Understanding Clintonism’s appeal to the distressed starts with Bill Clinton’s candidacy for president in 1992. Though he ran as a New Democrat, Bill was not, contrary to legend, a classic example of centrist Democratic Leadership Council thinking. He was well to the left of DLC stalwarts like Georgia’s Sam Nunn or Virginia’s Chuck Robb, who, according to Ken Baer’s history of the DLC, Reinventing Democrats, had been the preferred choice of the body’s chairman, Al From, to seek the presidency. Clinton also ran to the left of his chief rival for the Democratic nomination that year, Paul Tsongas, a former Republican who trumpeted his pro-business stands and his desire to reform Social Security. Clinton’s 1992 slogan, “Putting people first,” and his stress on “the economy, stupid,” pitched an optimistic if still gritty populism at a middle class that had suffered under Ronald Reagan and George H.W. Bush.
Clinton’s populism was complicated—more so than the simplistic “people versus the powerful” cant that has sapped the vigor from innumerable Democratic campaigns. Clinton’s version incorporated a technocratic, neoliberal vision. Before globalization became a buzzword, Clinton grasped that the main reasons for worsening inequality and the disappearance of good jobs were those larger economic forces that regressive tax policy might exacerbate but that even progressive tax policy would be powerless to stop. So on issues like trade, he argued that liberals had to make peace with globalization and find policies to help spread more fairly the wealth that globalization would create.

◆ Set of tasks ◆
a) According to the passage on Bill Clinton's 1992 presidential campaign, who was his chief rival for the Democratic nomination that year?
b) Continue the passage on Bill Clinton's 1992 campaign and Clintonism, starting after its final sentence.

◆ Entries supplied ◆
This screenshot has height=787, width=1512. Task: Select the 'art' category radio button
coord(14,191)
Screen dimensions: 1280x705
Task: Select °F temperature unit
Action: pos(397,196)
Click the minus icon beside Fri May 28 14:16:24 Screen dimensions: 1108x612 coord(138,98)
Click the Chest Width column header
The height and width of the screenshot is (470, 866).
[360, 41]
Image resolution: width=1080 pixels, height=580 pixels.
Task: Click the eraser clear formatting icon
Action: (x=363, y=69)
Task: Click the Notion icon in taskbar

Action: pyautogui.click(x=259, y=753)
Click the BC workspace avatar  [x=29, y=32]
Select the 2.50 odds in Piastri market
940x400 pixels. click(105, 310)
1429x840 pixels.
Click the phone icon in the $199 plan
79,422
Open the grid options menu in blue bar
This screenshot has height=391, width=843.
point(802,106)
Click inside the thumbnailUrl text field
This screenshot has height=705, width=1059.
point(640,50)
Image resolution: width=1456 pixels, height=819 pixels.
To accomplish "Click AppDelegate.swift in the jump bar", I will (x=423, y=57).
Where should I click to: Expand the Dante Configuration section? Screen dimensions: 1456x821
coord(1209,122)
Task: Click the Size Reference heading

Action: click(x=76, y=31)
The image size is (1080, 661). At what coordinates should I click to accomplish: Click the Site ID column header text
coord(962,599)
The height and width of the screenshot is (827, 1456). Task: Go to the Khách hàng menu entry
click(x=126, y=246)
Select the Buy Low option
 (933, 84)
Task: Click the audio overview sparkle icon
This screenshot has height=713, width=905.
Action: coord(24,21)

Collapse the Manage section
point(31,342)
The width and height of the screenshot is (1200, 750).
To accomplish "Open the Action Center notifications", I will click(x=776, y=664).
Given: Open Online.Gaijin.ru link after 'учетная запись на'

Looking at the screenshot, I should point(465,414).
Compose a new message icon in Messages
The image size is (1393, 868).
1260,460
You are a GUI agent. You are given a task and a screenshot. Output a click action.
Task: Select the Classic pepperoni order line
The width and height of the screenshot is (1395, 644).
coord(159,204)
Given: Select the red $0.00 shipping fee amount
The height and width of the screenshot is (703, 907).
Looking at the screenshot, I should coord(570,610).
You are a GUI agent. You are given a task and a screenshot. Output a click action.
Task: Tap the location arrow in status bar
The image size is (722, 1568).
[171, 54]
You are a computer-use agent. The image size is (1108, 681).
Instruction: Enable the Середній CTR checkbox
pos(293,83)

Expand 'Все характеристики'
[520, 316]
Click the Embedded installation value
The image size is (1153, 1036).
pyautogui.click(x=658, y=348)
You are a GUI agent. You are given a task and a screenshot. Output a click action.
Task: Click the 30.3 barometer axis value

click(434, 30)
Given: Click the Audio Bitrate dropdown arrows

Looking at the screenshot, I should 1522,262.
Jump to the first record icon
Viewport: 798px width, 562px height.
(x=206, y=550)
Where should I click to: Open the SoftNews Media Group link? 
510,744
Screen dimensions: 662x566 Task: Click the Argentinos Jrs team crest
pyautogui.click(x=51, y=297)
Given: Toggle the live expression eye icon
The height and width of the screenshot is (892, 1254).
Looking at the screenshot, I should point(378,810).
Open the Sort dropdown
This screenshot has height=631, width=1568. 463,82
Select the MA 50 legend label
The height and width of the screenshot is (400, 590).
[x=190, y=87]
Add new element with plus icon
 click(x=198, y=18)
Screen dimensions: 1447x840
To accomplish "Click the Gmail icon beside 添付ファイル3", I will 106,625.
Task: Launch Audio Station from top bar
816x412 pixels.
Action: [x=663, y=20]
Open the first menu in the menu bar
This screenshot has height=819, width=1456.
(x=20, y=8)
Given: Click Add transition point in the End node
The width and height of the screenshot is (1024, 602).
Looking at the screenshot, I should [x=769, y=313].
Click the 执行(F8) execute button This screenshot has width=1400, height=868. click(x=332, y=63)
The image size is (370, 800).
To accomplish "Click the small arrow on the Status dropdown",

◆ Responses ◆
a) Paul Tsongas

b)
Clinton’s neoliberal strains and his populism—as well as the budget-balancing zeal of deficit hawks such as Lloyd Bentsen and Leon Panetta, who joined his first administration—naturally conflicted at times. In 1994, I assisted Bob Woodward with his book The Agenda: Inside the Clinton White House, which pulled back the curtain on infighting among the different factions in Clinton’s first year as they struggled to craft and pass the 1993 budget bill. Although some of the populists saw Clinton as having caved to the moderates, the resulting deal included a good dose of increased progressivity. Indeed, the tax hikes on the upper brackets were the main elements that made it controversial even in a Democrat-controlled Congress and led to its passage by only one vote in the Senate and two in the House.
But the bill was a pretty good compromise. It made the tax code fairer while setting the budget on a path that—in one of the most astounding achievements of Clinton’s presidency—turned record budget deficits into record surpluses. A little thing called the Internet boom obviously helped, too, and, as Alan Greenspan never tired of noting, so did the increased productivity of American workers. But for this turnaround to occur, Washington had to get its house in order, and Clinton’s bill—though passed amid internal chaos and the president’s storied “purple fits”—was also a bravura feat of improvised legislative strategy. That the Bush tax cuts have now reconverted those surpluses into deficits again shouldn’t be reason to diminish the Clinton achievement.
Clinton detractors also like to grouse about “triangulation.” This was pollster Dick Morris’ cynical term for the election-year opportunism behind Clinton’s moderate-seeming but mostly inconsequential ideas in 1996, like the V-chip (to screen out television violence) and school uniforms. On economics, however, Clinton’s construction of policies that defied traditional left-right categories was substantive. The Earned Income Tax Credit, which originated in a pilot form in the 1970s, attracted conservative support in the 1980s as an alternative to transfer payments as a way to help the working poor; Clinton made it a signature policy, expanding it in his 1993 bill to an additional 15 million families—a result that added up to the most significant anti-poverty measure since the Great Society. The virtuous cycle engendered by Clinton’s balanced budgets—which by paying down the debt won the confidence of bond traders and helped bring down interest rates—eventually won over many who had doubted the strategy.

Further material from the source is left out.